Following his transfer to Seaford, he moved into the Police Station in the High Street opposite where the Cinque Ports Pub is now located. (Although at this time it was called the Rising Sun Inn).

He lived in the police station with his family and made an immediate impression. On 29th September ,1857, Henry Simmons new Bailiff (mayor) was appointed at the town hall in South Street. The outgoing bailiff, Mr Charles Saxby, gave a speech thanking the other members of the corporation and said there had been very few problems in his year of office, which was particularly attributed to ‘the exertions of Constable Selmes’.

It was good that PC Selmes was keeping the peace but he was also busy catching criminals.

Today it appears that these crimes were somewhat petty but when you look at the punishments meted out, it can be seen that the magistrates did not consider this to be the case.

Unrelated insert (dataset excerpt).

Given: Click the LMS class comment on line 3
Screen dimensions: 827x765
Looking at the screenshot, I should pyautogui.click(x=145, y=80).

In January, 1858, Jesse Wood was convicted of stealing an old door from the back garden of the Reverend Dennis of East Blatchington.

PC Selmes had discovered some broken wood in the prisoners’ yard which had been identified by the clergyman’s gardener William Reed. Wood was convicted and when it was discovered he had had previous convictions, he was given three months’ imprisonment with hard labour.

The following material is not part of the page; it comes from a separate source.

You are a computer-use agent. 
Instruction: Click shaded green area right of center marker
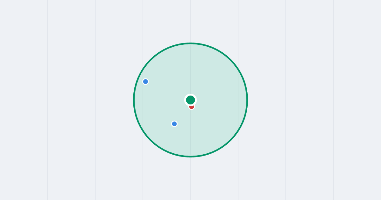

In August, 1859, the Sussex Advertiser described Seaford as being a “healthy little watering place which is full of visitors’.

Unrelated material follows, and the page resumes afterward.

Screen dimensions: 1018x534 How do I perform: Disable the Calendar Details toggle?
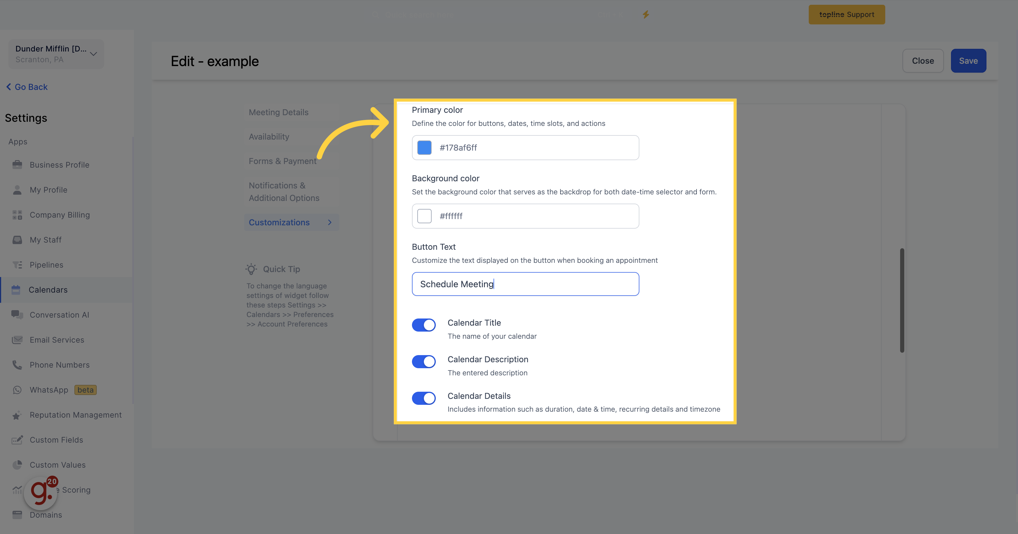point(425,397)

Officer Selmes must have been extra vigilant with all the crowds. The same edition of the paper also reports that he had arrested James Blackford for picking the pocket of Edwin Vintey who was a visiting reaper.

Searching for references for PC SELMES shows the range of his work.

The Buckle Inn was a busy seafront pub and one day in April 1858 the landlady, Mrs Geering, noticed a beer glass was missing from a table where Susanna Pearce had been sitting a few minutes before. The police were called and PC Selmes searched the suspect’s home and discovered the missing glass. She was arrested and later sentenced to serve one month imprisonment with hard labour. Can you image such a fuss being taken about a missing glass in 2012? It presumably proves that drinking glasses were more valuable in Victorian times than they are today.

In June, 1864, PC Selmes was in the local Magistrates’ Court (held at the town hall in South Street) twice.

First caseinvolved Margaret Davies who he had arrested in the New Inn (now the Wellington Pub) after she had stolen the cap of labourer, Robert Simmons.

The second case involved Mary Smith for the theft of money. In both cases the women had been drinking heavily. Davies was sentenced to seven days’ imprisonment which would have been served in one of the cells under the town hall. Mrs Smith was found not guilty, mainly because her accuser was also drunk at the time of the offence.

James was a police officer for many years. The census on 1881 shows that at the age of 58, he was still in the East Sussex Constabulary but had been transferred a few miles towards Eastbourne to East Dean. I have done more research on this police officer and have discovered some of the interesting cases in which he was involved. These will be the subject of an article at a later date.